Selain lancang, ada pula pendamping di sisi kanan dan kiri yang dikenal dengan nama Pencalang. Pencalang yaitu kapal dagang tradisional buatan masyarakat Melayu saat itu.

Namun dalam sejarah pencalang disebut sebagai Pantchiallang atau Pantjalang. Ini bermula karena pencalang dibuat oleh orang-orang Melayu dari daerah Riau dan Semenanjung Melayu saat itu.

"Pencalang ini dipimpin oleh Laksamana. Jadi Laksamana mengawal Lancang dan biasa juga digunakan untuk perdagangan dari dan Selat Malaka menuju ke daerah rumpun Melayu," kata OK.

Sejarah Lancang Kuning menjadi Julukan Provinsi Riau

Lancang yang ditumpangi Sultan identik dengan warna kuning. Itulah alasannya Lancang di Bumi Melayu dikenal dengan warna kuning atau Lancang Kuning.
"Lancang Kuning ini dulu adalah kapal dari sultan sendiri. Ya sultan di masing-masing daerah, warnanya khas kuning Sultan," kata OK menyambung cerita.

Lancang Kuning memiliki ciri khas sendiri, di mana pada bagian kepala terdapat bentuk naga. Naga di Lancang Kuning itu menggambarkan kekuasaan dari penguasa laut.

"Kalau Lancang Kuning Riau ini kepalanya jelas bentuk naga. Ya kalau di laut naga itu penguasa laut, beda sama harimau yang ada di daratan dan Lancang Kuning itulah simbolnya," katanya.

Kenapa kemudian identik dengan Riau? Itu karena pada masa lampau, orang Melayu hidup di laut dengan perahu induknya. Beda dengan Minang Kabau, Tanduak.

"Lancang itu perahu layar, dulu kan perahu layar dipakai untuk bepergian, perang dan sebagainya. Maka kalau Lancang Kuning itu punya ukiran, pakai mahkota naga dan sebagainya. Sultan juga punya laksamana, sekarang ini ada seperti angkatan darat, laut dan udara. Kalau Riau saat itu hanya punya laut dan darat," katanya.

Perbedaan bentuk itulah yang menjadikan Lancang Kuning lebih dikenal masyarakat saat ini.
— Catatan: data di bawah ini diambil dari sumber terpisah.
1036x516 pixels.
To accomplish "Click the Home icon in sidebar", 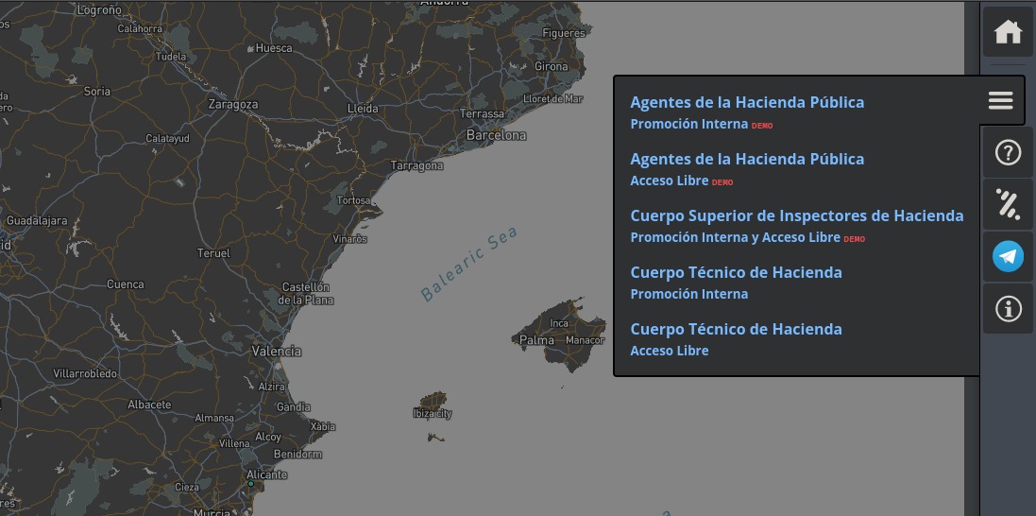I will tap(1008, 32).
Apalagi, tepat 9 Agustus mendatang Provnisi Riau akan genap berusia ke-65 tahun.

Pantun Lancang Kuning Sebagai Sindiran dan Nasihat

"Lancang Kuning berlayar malam. Haluan menuju ke lautan dalam. Kalau nahkoda kuranglah paham. Alamatlah kapal akan tenggelam".

Pantun tersebut sangat populer di telinga masyarakat Riau, khususnya masyarakat Melayu. Filosofi dari baitnya mengisahkan bagaimana pemimpin atau nakhoda saat mengarungi lautan agar kapal (lancang) yang digambarkan sebagai pemerintahan tak karam.
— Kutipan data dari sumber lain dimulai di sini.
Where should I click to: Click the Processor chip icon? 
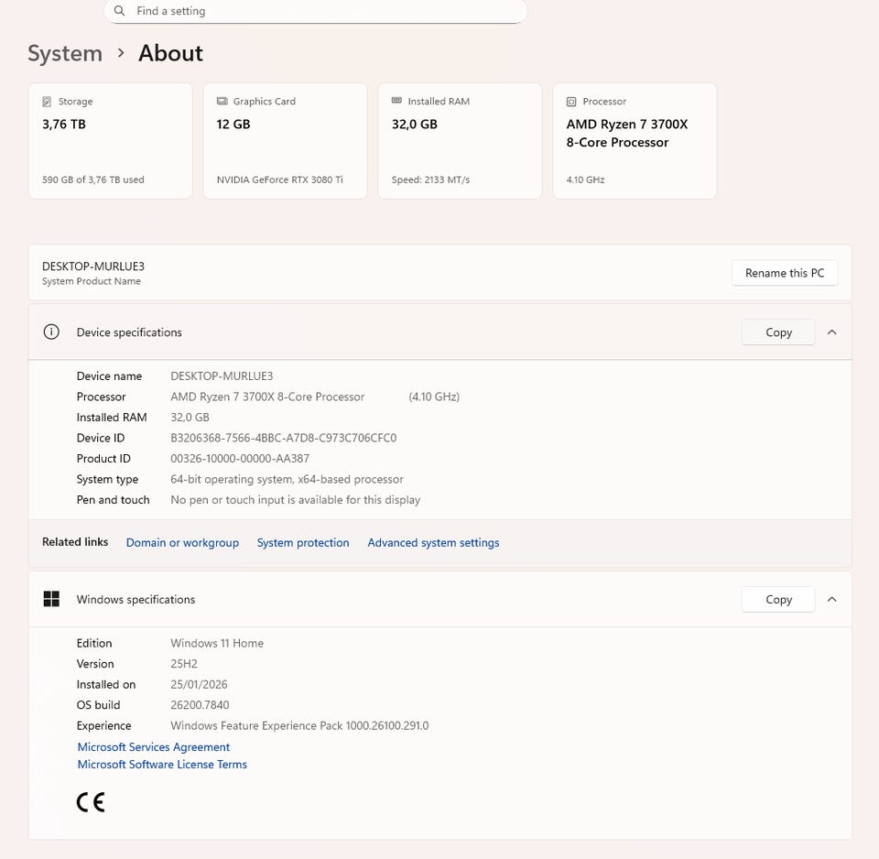click(571, 102)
"Maknanya kalau pemimpin negeri tidak paham, akibatnya negeri akan kacau. Itu nyanyian orang dulu-dulu, pantun yang menceritakan sindiran untuk pemimpin negeri," kata OK.

Pantun dan lagu Lancang Kuning, menurut mantan Ketua MKA LAM Riau itu juga bisa sebagai sindiran pengingat. Pemimpin di Riau, wajib memahami maknanya.

"Itu sindiran untuk dibenamkan dalam hati pejabat seperti camat, penghulu, datuk dan gubernur harus paham itu. Artinya harus paham, kalau mau memimpin negeri harus paham, itu falsafahnya. Jadi pemimpin itu musti ada ilmu, ada falsafah dan tekadnya. Tak bisa memimpin begitu saja," kata pria kelahiran 85 tahun silam tersebut.

Untuk melihat replika Lancang Kuning, kita dapat berkunjung ke Taman Budaya Dinas Kebudayaan Provinsi Riau. Alamatnya ada di Jalan Jenderal Sudirman atau di seberang kantor DPRD Riau.

"Replika itu didesain oleh Bapak OK Nizami Jamil lalu kita buat. Replika dipasang di Taman Budaya agar masyarakat di Riau dapat melihat seperti apa Lancang Kuning. Termasuk desain dan bentuknya," terang Kepala Dinas Kebudayaan Riau, Yoserizal Zein.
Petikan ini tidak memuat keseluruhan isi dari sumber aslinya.